Bruxelles propose d’assouplir les règles budgétaires de l’UE
Bruxelles dévoile ce mercredi une modernisation des règles budgétaires de l’UE, largement obsolètes, afin de donner plus de marge de manœuvre aux États membres pour investir, tout en réduisant les dettes excessives et en libérant la croissance. L’exécutif européen va présenter une proposition législative, qui précise ses intentions. Le texte sera ensuite débattu pendant plusieurs mois par les eurodéputés et les 27 pays membres toujours très divisés sur le sujet.
Bruxelles lâche du lest. L’exécutif européen, qui a dévoilé, ce mercredi, une modernisation des règles budgétaires de l’Union européenne, présentera, en début d’après-midi une proposition législative, qui précise ses intentions.

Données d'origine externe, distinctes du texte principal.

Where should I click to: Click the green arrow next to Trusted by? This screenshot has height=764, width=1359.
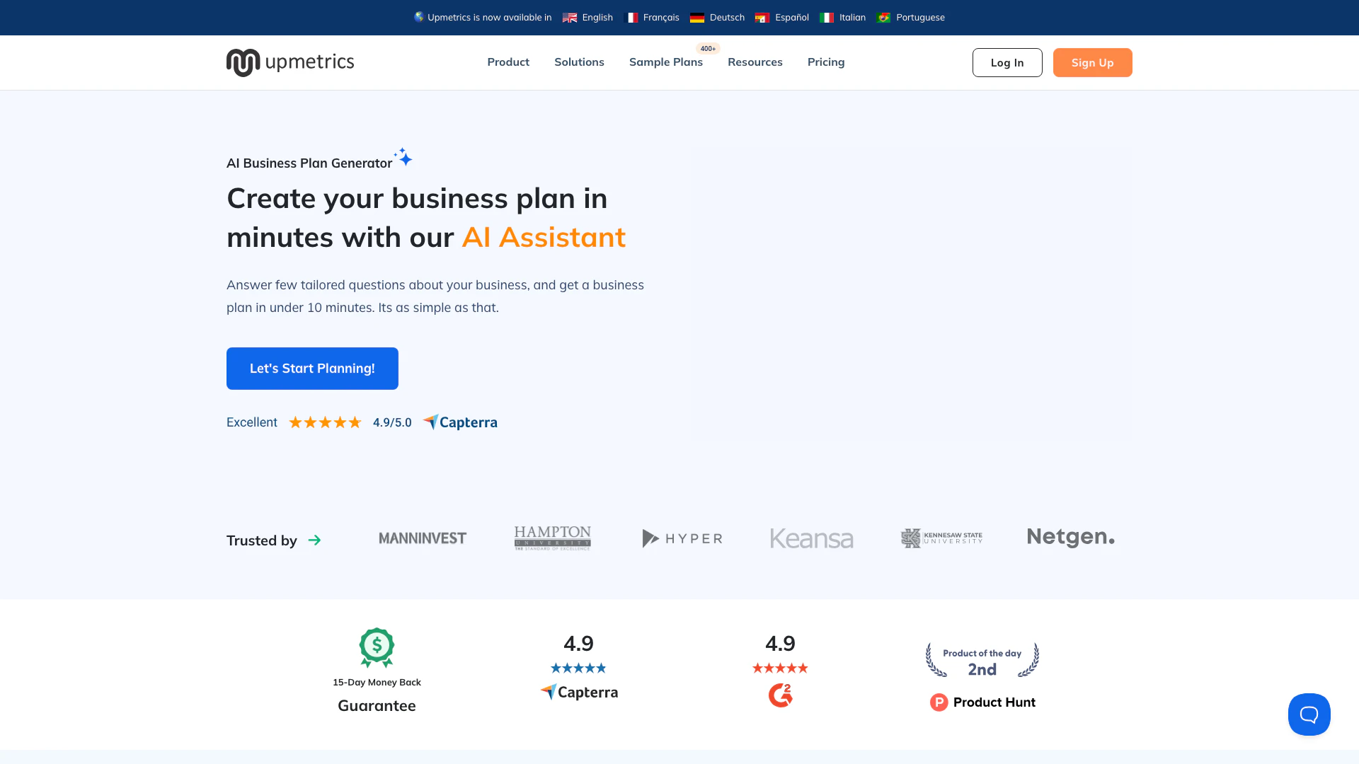tap(315, 540)
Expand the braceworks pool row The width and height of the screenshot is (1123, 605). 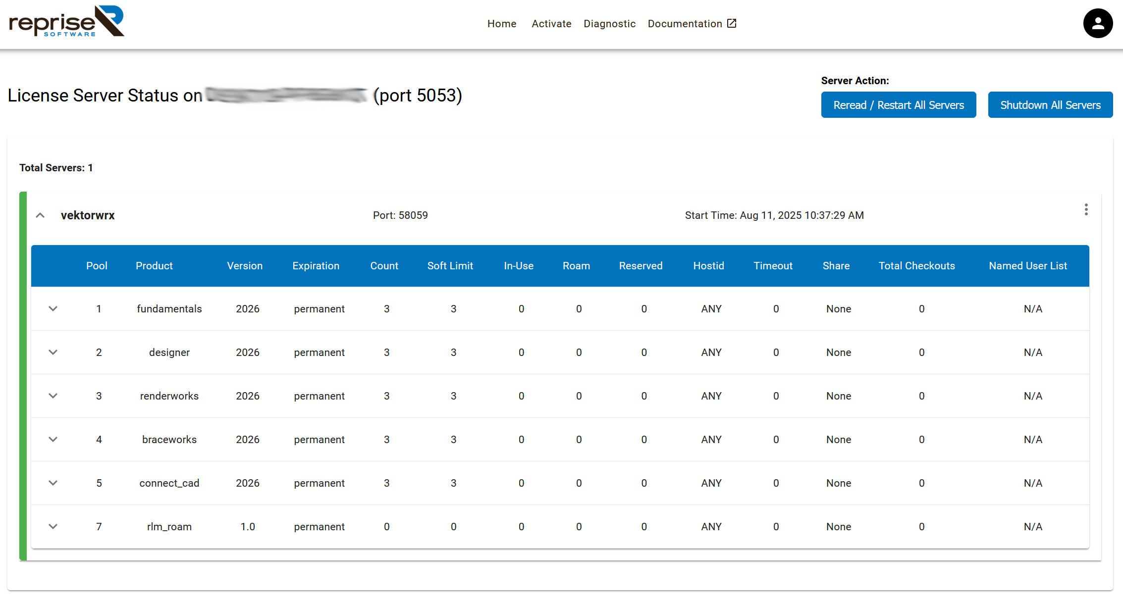pos(53,440)
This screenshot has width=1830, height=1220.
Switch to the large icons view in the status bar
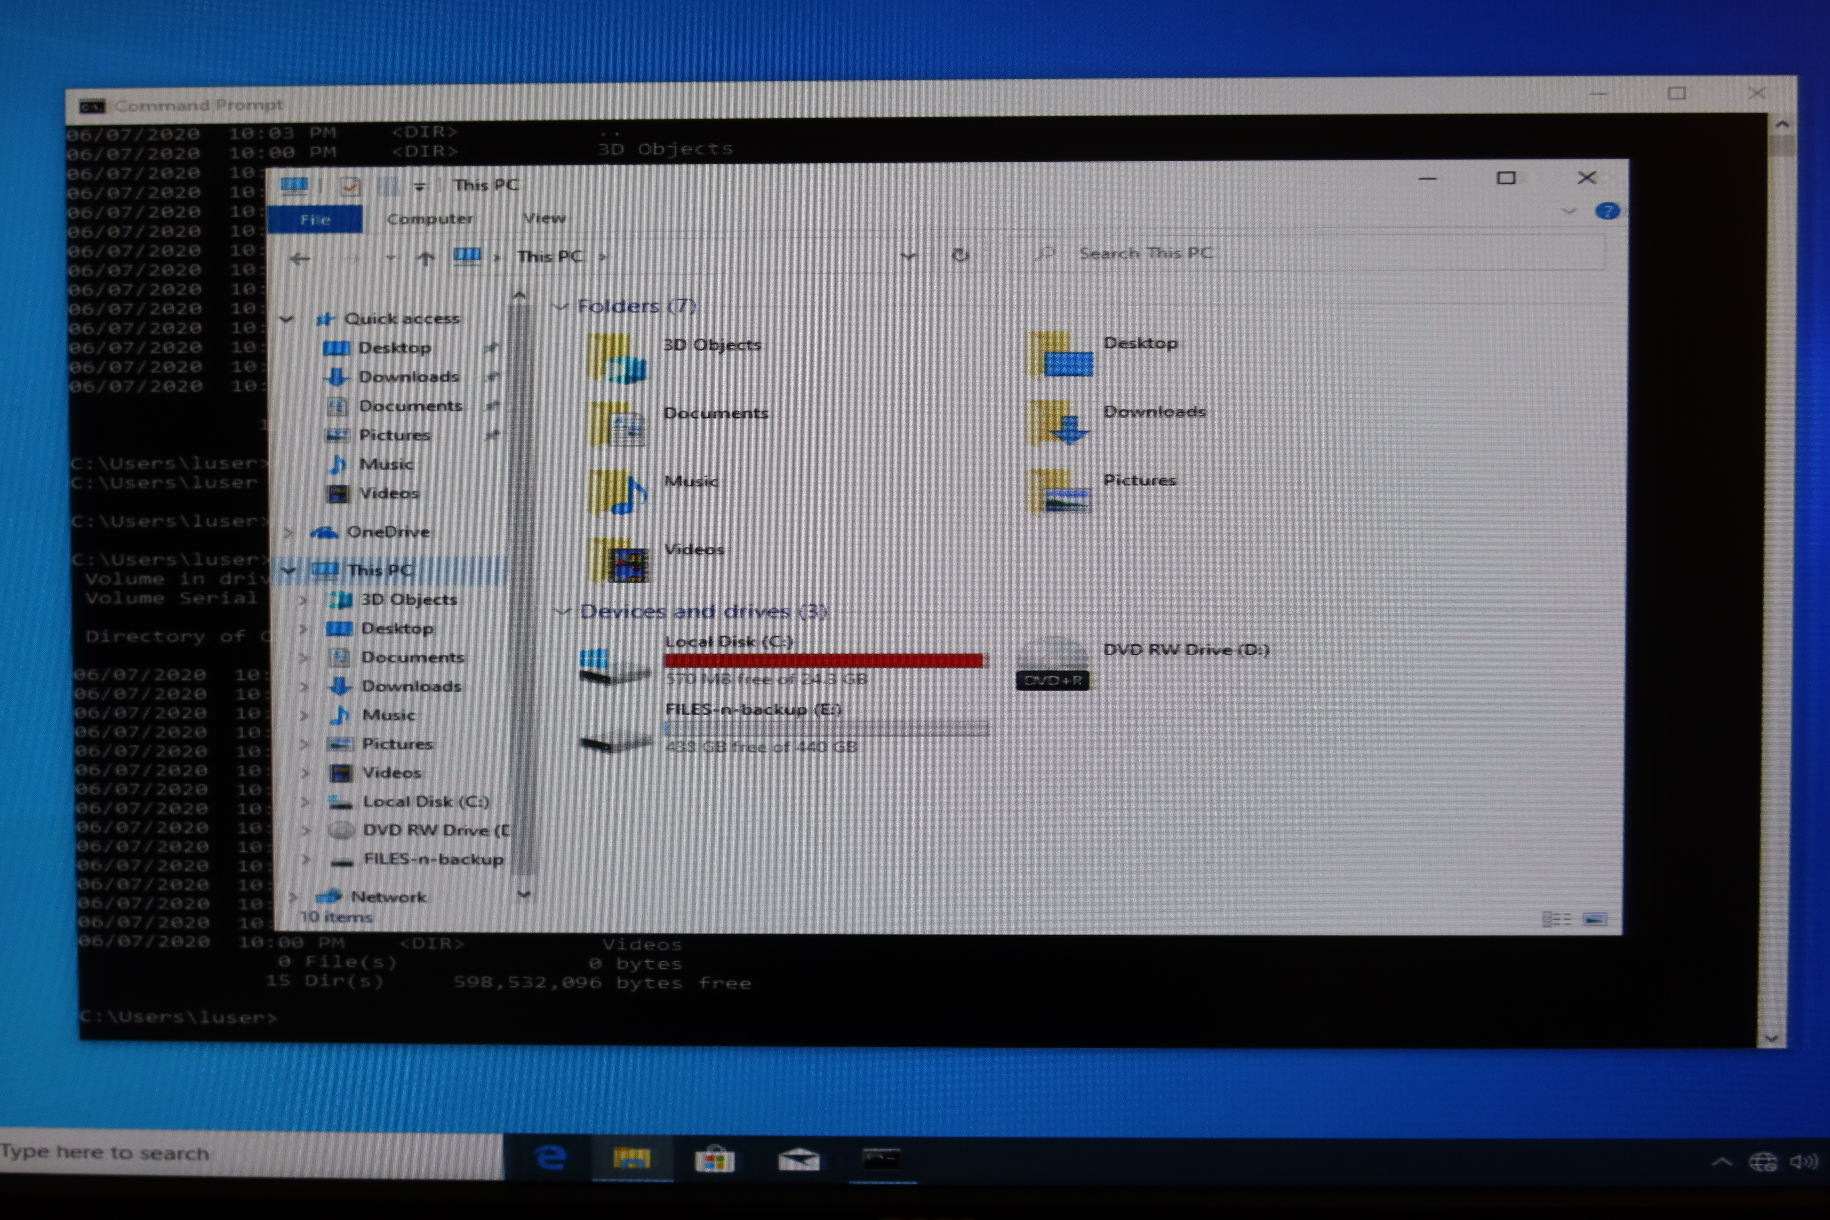pos(1594,919)
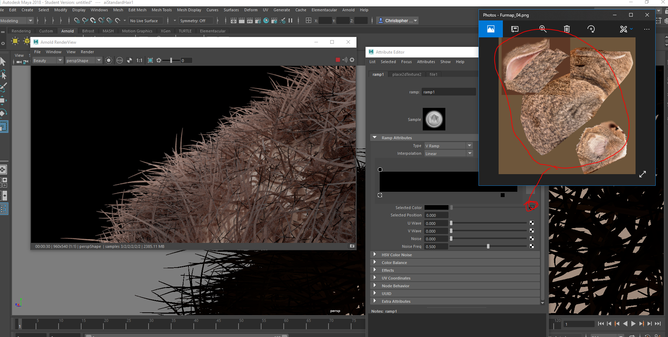Image resolution: width=668 pixels, height=337 pixels.
Task: Open the Arnold RenderView display settings gear
Action: point(352,60)
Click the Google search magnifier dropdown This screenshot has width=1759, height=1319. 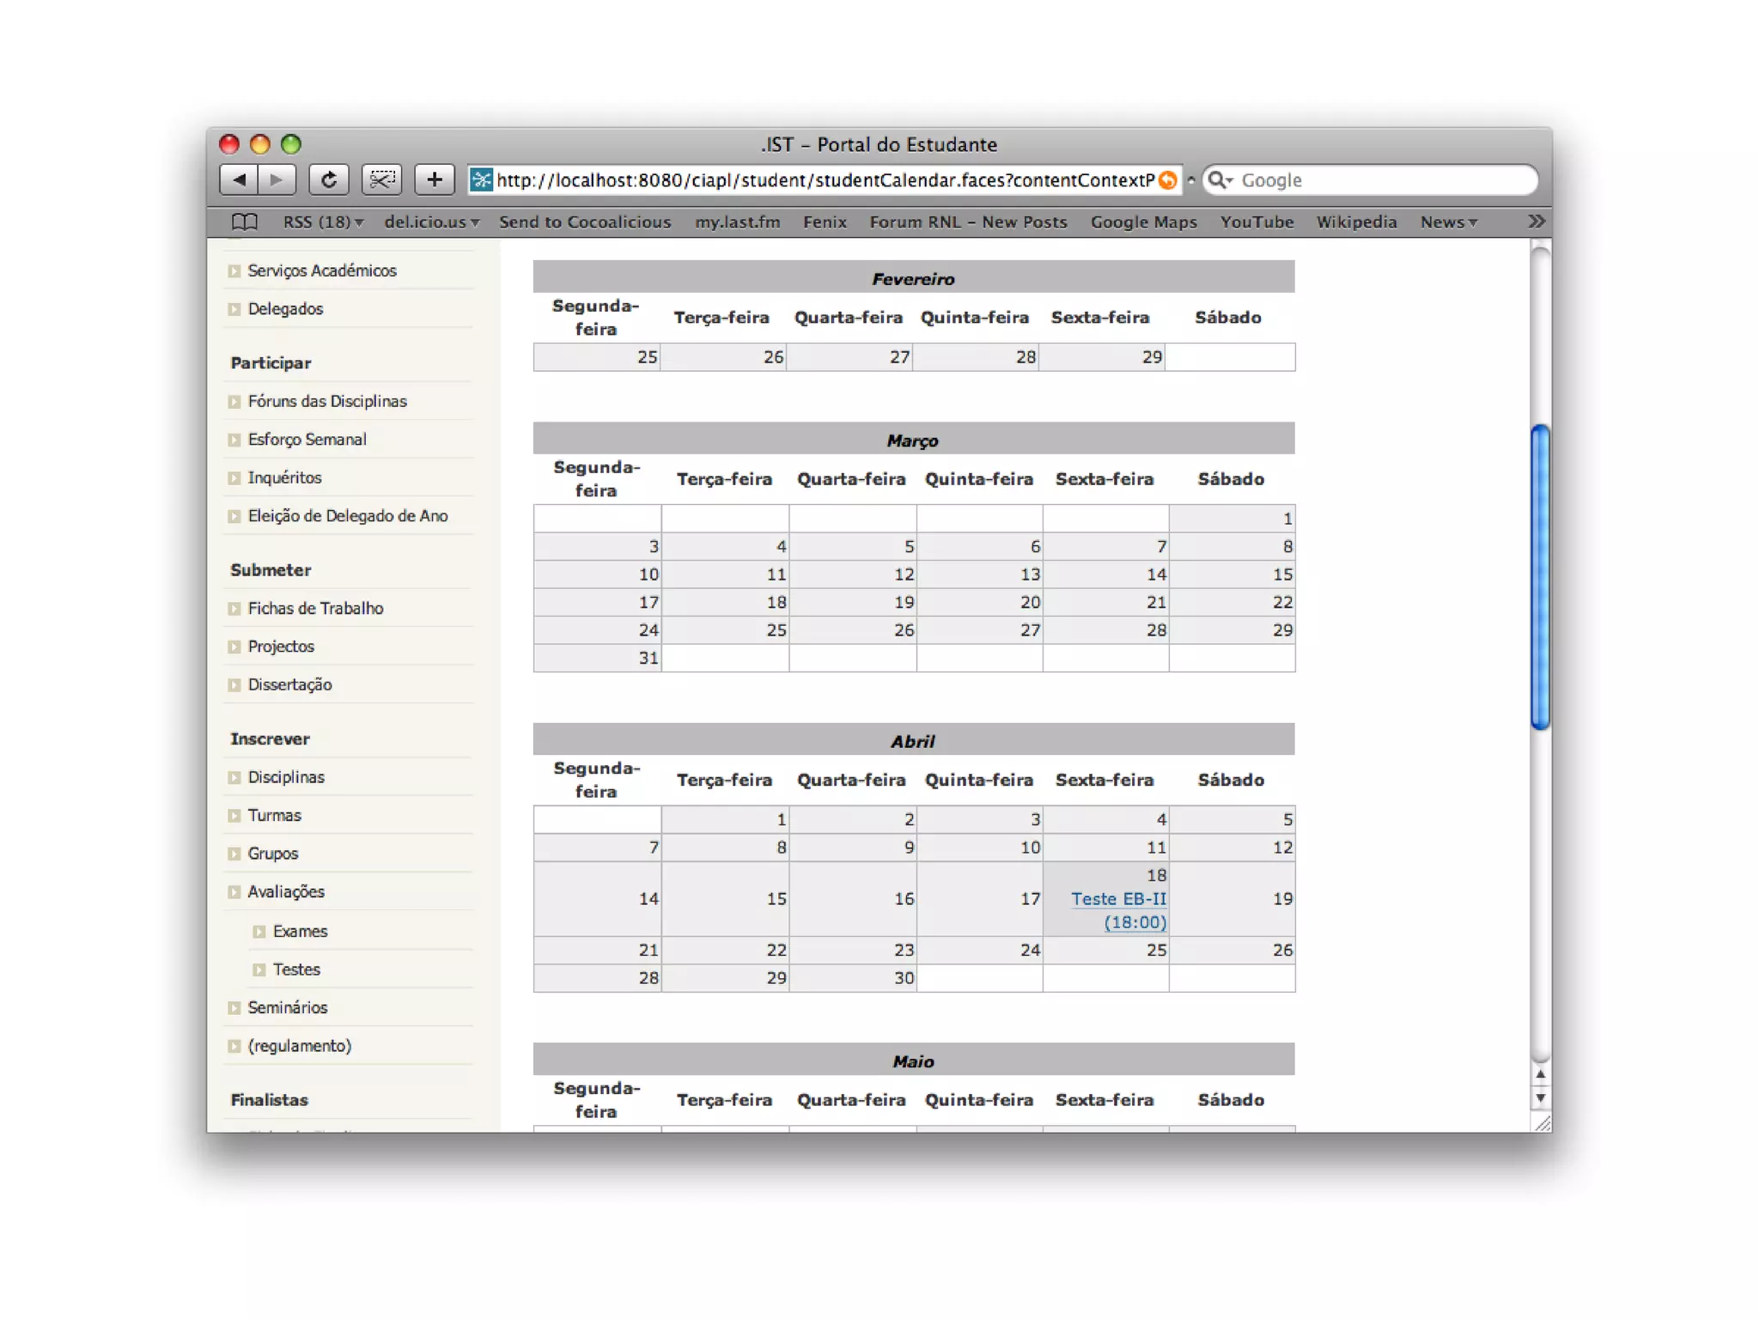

Le texte sera ensuite débattu pendant des mois par les eurodéputés et les 27 pays membres toujours très divisés sur le sujet.
Afin de promouvoir l’investissement, la Commission souhaite, en effet, donner aux États plus de marge de manœuvre dans leur redressement budgétaire, en tenant compte de leur situation particulière. Elle leur accorderait aussi plus de temps pour réduire leur endettement en échange de réformes et d’investissements.
Ces règles, rassemblées dans le Pacte de stabilité, avaient été suspendues début 2020 pour éviter un effondrement de l’économie européenne touchée par la pandémie. Malgré la guerre en Ukraine, le Pacte doit être réactivé fin 2023 alors que la crise a fait exploser la dette des pays les plus fragiles et qu’il n’est plus applicable en l’état.
La Commission européenne avait publié en novembre ses pistes pour assouplir ce corset budgétaire qui limite le déficit des administrations publiques des États membres à 3% du produit intérieur brut national et la dette publique à 60% du PIB.
Les règles existantes n’ont jamais été appliqués
Avant que ne débute le débat entre les pays, il n’existe qu’un véritable point de consensus : le constat de l’échec des règles existantes. La dette des pays de l’UE s’est envolée après la crise financière de 2008, puis de nouveau après la crise du Covid en 2020. Elle culmine aujourd’hui à près de 150% du PIB en Italie et quelques 110% en France, très au-dessus des seuils maximum fixés par les règles européennes. Dans le même temps, l’Europe a bridé ses efforts dans le numérique, la transition verte ou la défense et subit encore un décrochage économique par rapport à l’Asie ou les Etats-Unis.
En théorie, le Pacte de stabilité oblige les Etats à réduire l’excédent de dette au-dessus de 60% d’1/20e par an, une règle jugée trop sévère car elle imposerait une cure d’austérité destructrice aux pays les plus endettés. Elle n’a, dans les faits, jamais été appliquée.
Les « frugaux » s’opposent aux surendettés
Parmi les États membres, deux camps s’opposent. Les pays dits « frugaux » d’Europe du Nord, menés par l’Allemagne, réclament une application plus stricte du Pacte. Selon eux, le cadre qui se voulait rigide a laissé place à une mise en œuvre politisée et trop accommodante de la part de la Commission.
Les pays du Sud surendettés, comme l’Italie dont la dette atteint 150% du PIB, jugent le carcan trop sévère. Ils estiment qu’il impose une pression trop forte sur les budgets nationaux et pénalise l’investissement public. « Nous n’avons pas investi comme nous l’aurions dû (et) le désendettement a échoué peut-être parce que nos règles étaient irréalistes », a pointé en novembre le commissaire européen à l’Économie, Paolo Gentiloni, assurant que le plan de l’exécutif permettrait aux pays membres d’adopter « un cap bien plus souple ».
Concrètement, Bruxelles proposait en novembre de définir pour chaque Etat membre une trajectoire budgétaire de référence sur une période de quatre ans, adaptée à sa situation financière afin d’atteindre « de façon crédible un déficit qui resterait sous 3% du PIB ».
Ce projet a mécontenté l’Allemagne qui craint une réduction des déficits à la carte, chaque pays négociant son propre ajustement au détriment de l’équité entre les Vingt-Sept. Elle a donc insisté pour des objectifs minimaux contraignants de réduction de dette s’imposant à tous. « L’Allemagne n’a pas confiance dans la capacité de la Commission et d’autres pays membres, essentiellement du sud, à mettre en oeuvre les ajustements budgétaires adéquats », estime Andreas Eisl, chercheur à l’Institut Jacques Delors. « Toute la difficulté pour la Commission est de trouver le bon équilibre entre un ajustement budgétaire spécifique à chaque pays et des règles chiffrées communes ».